---------- Given information ----------

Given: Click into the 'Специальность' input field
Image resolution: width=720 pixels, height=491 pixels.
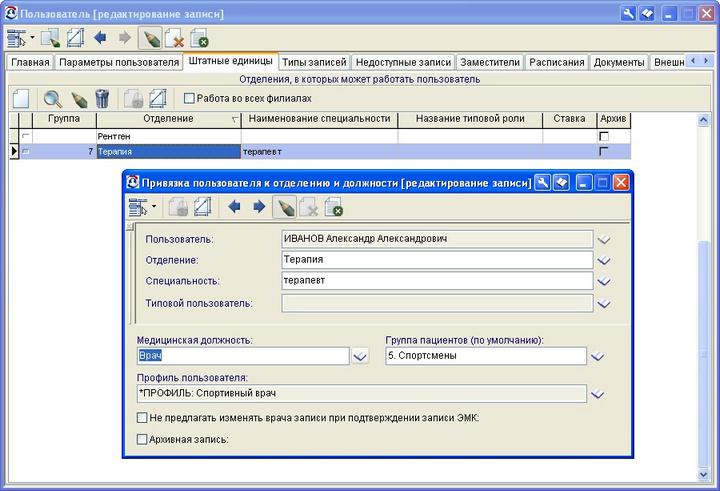Looking at the screenshot, I should pyautogui.click(x=434, y=281).
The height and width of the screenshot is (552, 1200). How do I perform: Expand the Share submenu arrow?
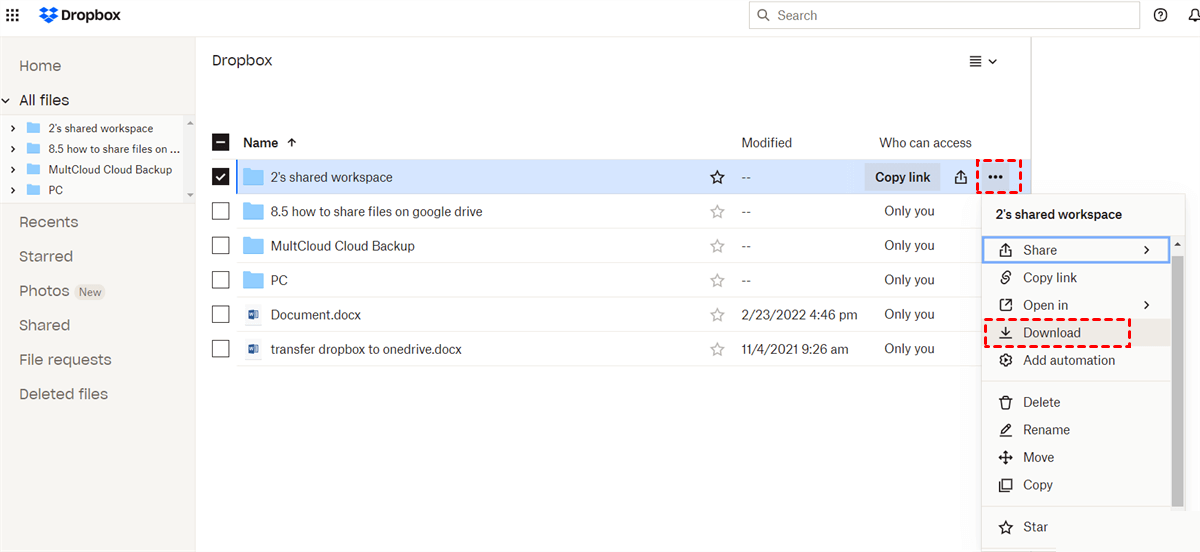[x=1147, y=250]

----------

**Your instructions**
Reproduce the rows above word for word, leaving out the pictures.

**Correct output**
Given: Click into the 'Специальность' input field
Image resolution: width=720 pixels, height=491 pixels.
Looking at the screenshot, I should pyautogui.click(x=434, y=281).
The height and width of the screenshot is (552, 1200). How do I perform: Expand the Share submenu arrow?
[x=1147, y=250]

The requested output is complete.